[Material supplied — start]
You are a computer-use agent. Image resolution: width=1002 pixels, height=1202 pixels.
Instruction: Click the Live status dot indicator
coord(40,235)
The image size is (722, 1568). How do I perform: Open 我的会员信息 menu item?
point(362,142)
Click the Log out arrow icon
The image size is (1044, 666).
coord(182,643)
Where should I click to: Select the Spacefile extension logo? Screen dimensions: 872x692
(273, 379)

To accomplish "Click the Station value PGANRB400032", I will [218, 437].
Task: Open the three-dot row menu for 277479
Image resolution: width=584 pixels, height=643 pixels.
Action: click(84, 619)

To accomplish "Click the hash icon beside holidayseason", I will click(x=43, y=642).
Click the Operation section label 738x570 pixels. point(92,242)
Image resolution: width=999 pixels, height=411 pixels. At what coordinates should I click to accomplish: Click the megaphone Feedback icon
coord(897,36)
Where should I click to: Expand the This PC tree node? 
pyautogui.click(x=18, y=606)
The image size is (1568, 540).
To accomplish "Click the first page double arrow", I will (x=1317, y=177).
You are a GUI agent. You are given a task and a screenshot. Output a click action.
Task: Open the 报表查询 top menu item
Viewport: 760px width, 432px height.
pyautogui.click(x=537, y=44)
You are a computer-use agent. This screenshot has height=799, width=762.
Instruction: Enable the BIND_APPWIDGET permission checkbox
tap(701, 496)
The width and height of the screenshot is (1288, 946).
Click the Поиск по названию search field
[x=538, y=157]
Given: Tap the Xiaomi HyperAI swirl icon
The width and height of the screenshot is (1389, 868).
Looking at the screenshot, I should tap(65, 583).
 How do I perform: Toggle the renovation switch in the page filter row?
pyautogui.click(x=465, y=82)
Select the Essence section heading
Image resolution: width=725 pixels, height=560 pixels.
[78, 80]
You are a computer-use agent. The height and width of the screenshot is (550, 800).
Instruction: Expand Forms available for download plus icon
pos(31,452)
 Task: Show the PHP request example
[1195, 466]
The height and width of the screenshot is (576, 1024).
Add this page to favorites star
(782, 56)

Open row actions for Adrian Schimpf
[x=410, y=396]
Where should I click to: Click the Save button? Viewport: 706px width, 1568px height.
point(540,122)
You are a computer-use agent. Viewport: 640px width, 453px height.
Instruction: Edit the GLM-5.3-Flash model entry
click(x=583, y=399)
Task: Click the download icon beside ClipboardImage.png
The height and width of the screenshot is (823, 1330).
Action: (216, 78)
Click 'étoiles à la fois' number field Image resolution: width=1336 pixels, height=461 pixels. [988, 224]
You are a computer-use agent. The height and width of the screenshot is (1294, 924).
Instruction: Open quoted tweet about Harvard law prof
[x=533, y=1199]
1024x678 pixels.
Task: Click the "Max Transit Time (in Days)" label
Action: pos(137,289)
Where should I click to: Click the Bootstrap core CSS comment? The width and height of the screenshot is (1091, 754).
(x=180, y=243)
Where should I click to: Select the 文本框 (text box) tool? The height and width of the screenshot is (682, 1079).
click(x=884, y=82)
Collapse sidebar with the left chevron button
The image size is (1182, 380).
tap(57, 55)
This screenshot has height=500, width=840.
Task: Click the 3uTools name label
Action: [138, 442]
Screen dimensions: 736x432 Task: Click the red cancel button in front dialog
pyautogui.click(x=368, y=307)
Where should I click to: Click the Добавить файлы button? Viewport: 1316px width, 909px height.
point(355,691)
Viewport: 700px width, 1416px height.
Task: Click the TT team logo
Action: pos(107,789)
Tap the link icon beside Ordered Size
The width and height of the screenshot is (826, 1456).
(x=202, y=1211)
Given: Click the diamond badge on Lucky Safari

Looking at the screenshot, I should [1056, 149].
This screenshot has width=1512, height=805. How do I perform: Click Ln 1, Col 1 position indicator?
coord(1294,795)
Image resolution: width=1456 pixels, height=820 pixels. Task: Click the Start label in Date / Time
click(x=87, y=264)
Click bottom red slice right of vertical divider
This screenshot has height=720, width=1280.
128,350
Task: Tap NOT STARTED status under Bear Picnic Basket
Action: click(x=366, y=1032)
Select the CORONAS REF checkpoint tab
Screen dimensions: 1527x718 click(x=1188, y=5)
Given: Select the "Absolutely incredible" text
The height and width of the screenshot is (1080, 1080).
[Material supplied — finish]
What to produce: Repeat all of the data exactly as given.

Response below:
You are a computer-use agent. Image resolution: width=1002 pixels, height=1202 pixels.
Instruction: Click the Live status dot indicator
coord(40,235)
The image size is (722, 1568). How do I perform: Open 我的会员信息 menu item?
point(362,142)
Click the Log out arrow icon
The image size is (1044, 666).
coord(182,643)
Where should I click to: Select the Spacefile extension logo? Screen dimensions: 872x692
(273, 379)

To accomplish "Click the Station value PGANRB400032", I will [218, 437].
Task: Open the three-dot row menu for 277479
Image resolution: width=584 pixels, height=643 pixels.
Action: click(84, 619)

To accomplish "Click the hash icon beside holidayseason", I will click(x=43, y=642).
Click the Operation section label 738x570 pixels. point(92,242)
Image resolution: width=999 pixels, height=411 pixels. At what coordinates should I click to accomplish: Click the megaphone Feedback icon
coord(897,36)
Where should I click to: Expand the This PC tree node? 
pyautogui.click(x=18, y=606)
The image size is (1568, 540).
To accomplish "Click the first page double arrow", I will (x=1317, y=177).
You are a GUI agent. You are given a task and a screenshot. Output a click action.
Task: Open the 报表查询 top menu item
Viewport: 760px width, 432px height.
pyautogui.click(x=537, y=44)
You are a computer-use agent. This screenshot has height=799, width=762.
Instruction: Enable the BIND_APPWIDGET permission checkbox
tap(701, 496)
The width and height of the screenshot is (1288, 946).
Click the Поиск по названию search field
[x=538, y=157]
Given: Tap the Xiaomi HyperAI swirl icon
The width and height of the screenshot is (1389, 868).
Looking at the screenshot, I should tap(65, 583).
 How do I perform: Toggle the renovation switch in the page filter row?
pyautogui.click(x=465, y=82)
Select the Essence section heading
Image resolution: width=725 pixels, height=560 pixels.
[78, 80]
You are a computer-use agent. The height and width of the screenshot is (550, 800).
Instruction: Expand Forms available for download plus icon
pos(31,452)
 Task: Show the PHP request example
[1195, 466]
The height and width of the screenshot is (576, 1024).
Add this page to favorites star
(782, 56)

Open row actions for Adrian Schimpf
[x=410, y=396]
Where should I click to: Click the Save button? Viewport: 706px width, 1568px height.
point(540,122)
You are a computer-use agent. Viewport: 640px width, 453px height.
Instruction: Edit the GLM-5.3-Flash model entry
click(x=583, y=399)
Task: Click the download icon beside ClipboardImage.png
The height and width of the screenshot is (823, 1330).
Action: (216, 78)
Click 'étoiles à la fois' number field Image resolution: width=1336 pixels, height=461 pixels. [988, 224]
You are a computer-use agent. The height and width of the screenshot is (1294, 924).
Instruction: Open quoted tweet about Harvard law prof
[x=533, y=1199]
1024x678 pixels.
Task: Click the "Max Transit Time (in Days)" label
Action: pos(137,289)
Where should I click to: Click the Bootstrap core CSS comment? The width and height of the screenshot is (1091, 754).
(x=180, y=243)
Where should I click to: Select the 文本框 (text box) tool? The height and width of the screenshot is (682, 1079).
click(x=884, y=82)
Collapse sidebar with the left chevron button
The image size is (1182, 380).
tap(57, 55)
This screenshot has height=500, width=840.
Task: Click the 3uTools name label
Action: [138, 442]
Screen dimensions: 736x432 Task: Click the red cancel button in front dialog
pyautogui.click(x=368, y=307)
Where should I click to: Click the Добавить файлы button? Viewport: 1316px width, 909px height.
point(355,691)
Viewport: 700px width, 1416px height.
Task: Click the TT team logo
Action: pos(107,789)
Tap the link icon beside Ordered Size
The width and height of the screenshot is (826, 1456).
(x=202, y=1211)
Given: Click the diamond badge on Lucky Safari

Looking at the screenshot, I should [1056, 149].
This screenshot has width=1512, height=805. How do I perform: Click Ln 1, Col 1 position indicator?
coord(1294,795)
Image resolution: width=1456 pixels, height=820 pixels. Task: Click the Start label in Date / Time
click(x=87, y=264)
Click bottom red slice right of vertical divider
This screenshot has height=720, width=1280.
128,350
Task: Tap NOT STARTED status under Bear Picnic Basket
Action: click(x=366, y=1032)
Select the CORONAS REF checkpoint tab
Screen dimensions: 1527x718 click(x=1188, y=5)
Given: Select the "Absolutely incredible" text
The height and width of the screenshot is (1080, 1080).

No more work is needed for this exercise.